* Dataset entries
-*-

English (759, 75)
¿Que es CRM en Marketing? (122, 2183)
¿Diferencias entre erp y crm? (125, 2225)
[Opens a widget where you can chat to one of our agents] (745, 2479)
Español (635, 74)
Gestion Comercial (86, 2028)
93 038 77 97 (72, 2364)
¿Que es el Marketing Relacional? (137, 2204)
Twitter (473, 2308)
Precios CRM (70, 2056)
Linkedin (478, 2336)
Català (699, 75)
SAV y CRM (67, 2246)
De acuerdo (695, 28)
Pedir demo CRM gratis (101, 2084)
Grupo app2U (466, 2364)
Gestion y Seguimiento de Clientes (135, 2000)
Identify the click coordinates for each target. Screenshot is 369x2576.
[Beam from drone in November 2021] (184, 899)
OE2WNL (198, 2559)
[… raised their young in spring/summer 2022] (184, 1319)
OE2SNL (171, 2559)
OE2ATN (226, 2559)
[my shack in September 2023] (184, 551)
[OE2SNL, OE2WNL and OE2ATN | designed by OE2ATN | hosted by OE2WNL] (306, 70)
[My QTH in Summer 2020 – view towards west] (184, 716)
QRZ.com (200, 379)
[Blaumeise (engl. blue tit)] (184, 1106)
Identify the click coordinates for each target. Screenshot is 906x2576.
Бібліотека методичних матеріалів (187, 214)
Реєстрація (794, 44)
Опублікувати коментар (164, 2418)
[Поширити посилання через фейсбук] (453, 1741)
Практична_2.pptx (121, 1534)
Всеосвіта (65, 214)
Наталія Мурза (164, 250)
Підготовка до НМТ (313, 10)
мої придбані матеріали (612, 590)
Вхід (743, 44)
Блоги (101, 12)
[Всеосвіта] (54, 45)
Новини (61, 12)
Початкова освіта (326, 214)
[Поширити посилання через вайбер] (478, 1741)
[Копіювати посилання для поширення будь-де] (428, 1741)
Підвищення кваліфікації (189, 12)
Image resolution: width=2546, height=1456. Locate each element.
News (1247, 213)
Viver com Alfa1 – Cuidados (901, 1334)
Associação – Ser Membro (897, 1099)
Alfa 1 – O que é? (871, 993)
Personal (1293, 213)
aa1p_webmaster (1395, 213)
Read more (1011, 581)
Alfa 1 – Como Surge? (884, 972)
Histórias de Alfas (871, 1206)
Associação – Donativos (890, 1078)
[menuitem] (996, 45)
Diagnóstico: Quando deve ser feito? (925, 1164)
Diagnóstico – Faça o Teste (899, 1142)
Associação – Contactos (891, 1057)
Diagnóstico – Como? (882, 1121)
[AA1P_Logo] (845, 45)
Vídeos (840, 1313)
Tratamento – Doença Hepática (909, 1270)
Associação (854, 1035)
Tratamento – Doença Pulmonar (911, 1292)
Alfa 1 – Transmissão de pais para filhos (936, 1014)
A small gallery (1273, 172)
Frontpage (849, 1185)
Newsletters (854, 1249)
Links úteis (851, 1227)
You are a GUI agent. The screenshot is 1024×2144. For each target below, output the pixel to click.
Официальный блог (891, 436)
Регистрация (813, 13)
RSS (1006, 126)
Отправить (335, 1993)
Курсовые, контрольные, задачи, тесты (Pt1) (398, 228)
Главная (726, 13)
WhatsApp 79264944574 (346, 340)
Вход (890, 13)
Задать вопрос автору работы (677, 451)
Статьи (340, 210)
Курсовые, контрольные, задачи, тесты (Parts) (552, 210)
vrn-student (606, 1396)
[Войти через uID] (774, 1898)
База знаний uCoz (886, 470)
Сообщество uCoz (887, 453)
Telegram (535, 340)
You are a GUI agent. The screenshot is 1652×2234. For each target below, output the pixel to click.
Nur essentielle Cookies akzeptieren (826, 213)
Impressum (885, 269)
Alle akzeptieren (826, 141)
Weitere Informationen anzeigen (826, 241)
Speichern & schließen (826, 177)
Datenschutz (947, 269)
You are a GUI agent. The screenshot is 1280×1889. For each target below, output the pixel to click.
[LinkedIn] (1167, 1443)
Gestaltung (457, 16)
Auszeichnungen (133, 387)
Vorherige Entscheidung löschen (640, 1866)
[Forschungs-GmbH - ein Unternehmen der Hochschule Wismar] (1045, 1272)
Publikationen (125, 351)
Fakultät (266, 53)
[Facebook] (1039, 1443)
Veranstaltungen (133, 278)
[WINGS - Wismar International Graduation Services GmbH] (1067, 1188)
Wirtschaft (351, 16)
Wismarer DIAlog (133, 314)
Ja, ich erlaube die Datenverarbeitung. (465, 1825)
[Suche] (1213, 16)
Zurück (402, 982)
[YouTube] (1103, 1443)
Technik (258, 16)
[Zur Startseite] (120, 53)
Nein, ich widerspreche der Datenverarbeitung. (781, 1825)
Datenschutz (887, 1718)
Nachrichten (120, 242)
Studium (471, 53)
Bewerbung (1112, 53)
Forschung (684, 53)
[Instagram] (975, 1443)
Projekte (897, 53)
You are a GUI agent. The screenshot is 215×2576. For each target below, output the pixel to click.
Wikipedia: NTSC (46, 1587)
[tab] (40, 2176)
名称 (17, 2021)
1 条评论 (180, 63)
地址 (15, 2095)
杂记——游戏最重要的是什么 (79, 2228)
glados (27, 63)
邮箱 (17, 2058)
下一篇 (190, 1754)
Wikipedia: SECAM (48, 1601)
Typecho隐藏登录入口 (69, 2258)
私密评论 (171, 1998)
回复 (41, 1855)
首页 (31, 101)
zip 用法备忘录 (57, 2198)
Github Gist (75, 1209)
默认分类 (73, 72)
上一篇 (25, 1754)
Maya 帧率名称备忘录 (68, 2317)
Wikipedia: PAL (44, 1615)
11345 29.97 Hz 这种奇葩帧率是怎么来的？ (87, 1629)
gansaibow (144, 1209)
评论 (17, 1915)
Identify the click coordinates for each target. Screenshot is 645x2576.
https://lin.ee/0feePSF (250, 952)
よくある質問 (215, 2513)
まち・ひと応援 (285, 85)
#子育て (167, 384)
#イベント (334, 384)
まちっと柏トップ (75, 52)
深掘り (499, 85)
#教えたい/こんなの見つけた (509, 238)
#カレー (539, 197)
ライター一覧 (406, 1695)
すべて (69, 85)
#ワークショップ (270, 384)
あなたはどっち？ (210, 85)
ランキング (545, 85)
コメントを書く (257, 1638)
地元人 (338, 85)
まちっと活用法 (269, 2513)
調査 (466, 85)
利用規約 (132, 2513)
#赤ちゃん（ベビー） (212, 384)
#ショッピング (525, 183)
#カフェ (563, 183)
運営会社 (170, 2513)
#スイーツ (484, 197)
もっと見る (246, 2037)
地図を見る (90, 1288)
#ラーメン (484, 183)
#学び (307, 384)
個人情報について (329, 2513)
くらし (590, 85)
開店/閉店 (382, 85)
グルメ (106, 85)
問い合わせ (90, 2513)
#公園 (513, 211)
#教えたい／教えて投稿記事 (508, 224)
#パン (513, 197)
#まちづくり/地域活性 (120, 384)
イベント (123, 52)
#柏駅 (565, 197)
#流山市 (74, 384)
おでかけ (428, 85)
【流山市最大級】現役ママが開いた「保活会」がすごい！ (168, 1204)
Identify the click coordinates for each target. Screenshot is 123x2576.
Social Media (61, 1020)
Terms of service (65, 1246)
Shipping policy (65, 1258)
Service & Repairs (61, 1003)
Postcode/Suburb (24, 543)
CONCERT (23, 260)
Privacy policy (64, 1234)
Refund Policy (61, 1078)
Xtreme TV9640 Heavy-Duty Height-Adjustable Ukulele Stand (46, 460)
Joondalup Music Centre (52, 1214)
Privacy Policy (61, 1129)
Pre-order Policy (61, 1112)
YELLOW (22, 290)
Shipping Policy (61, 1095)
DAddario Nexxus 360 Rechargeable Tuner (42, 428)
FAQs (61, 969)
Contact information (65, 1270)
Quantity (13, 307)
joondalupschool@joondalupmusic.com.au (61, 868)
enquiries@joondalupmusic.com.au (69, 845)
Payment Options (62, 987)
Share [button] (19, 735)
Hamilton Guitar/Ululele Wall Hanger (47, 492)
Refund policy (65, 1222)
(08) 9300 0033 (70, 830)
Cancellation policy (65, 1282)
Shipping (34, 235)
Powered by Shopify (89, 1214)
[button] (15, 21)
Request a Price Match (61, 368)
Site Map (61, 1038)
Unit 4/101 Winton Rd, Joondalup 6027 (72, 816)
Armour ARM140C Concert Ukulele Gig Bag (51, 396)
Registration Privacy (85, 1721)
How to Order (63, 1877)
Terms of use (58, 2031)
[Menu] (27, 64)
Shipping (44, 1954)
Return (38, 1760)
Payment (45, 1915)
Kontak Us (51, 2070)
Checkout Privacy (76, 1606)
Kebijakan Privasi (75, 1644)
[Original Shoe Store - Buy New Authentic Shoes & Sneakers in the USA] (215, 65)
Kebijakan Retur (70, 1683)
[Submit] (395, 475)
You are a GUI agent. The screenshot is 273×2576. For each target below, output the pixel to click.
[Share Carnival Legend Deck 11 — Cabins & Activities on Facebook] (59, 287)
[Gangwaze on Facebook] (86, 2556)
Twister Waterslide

-*-

* DESCRIPTION OF THE TASK
Starting at the top of the data above, repeat every line exactly until the line containing "[my shack in September 2023] (184, 551)" has been given, then stop.

* EXERCISE OUTPUT
English (759, 75)
¿Que es CRM en Marketing? (122, 2183)
¿Diferencias entre erp y crm? (125, 2225)
[Opens a widget where you can chat to one of our agents] (745, 2479)
Español (635, 74)
Gestion Comercial (86, 2028)
93 038 77 97 (72, 2364)
¿Que es el Marketing Relacional? (137, 2204)
Twitter (473, 2308)
Precios CRM (70, 2056)
Linkedin (478, 2336)
Català (699, 75)
SAV y CRM (67, 2246)
De acuerdo (695, 28)
Pedir demo CRM gratis (101, 2084)
Grupo app2U (466, 2364)
Gestion y Seguimiento de Clientes (135, 2000)
Identify the click coordinates for each target. Screenshot is 369x2576.
[Beam from drone in November 2021] (184, 899)
OE2WNL (198, 2559)
[… raised their young in spring/summer 2022] (184, 1319)
OE2SNL (171, 2559)
OE2ATN (226, 2559)
[my shack in September 2023] (184, 551)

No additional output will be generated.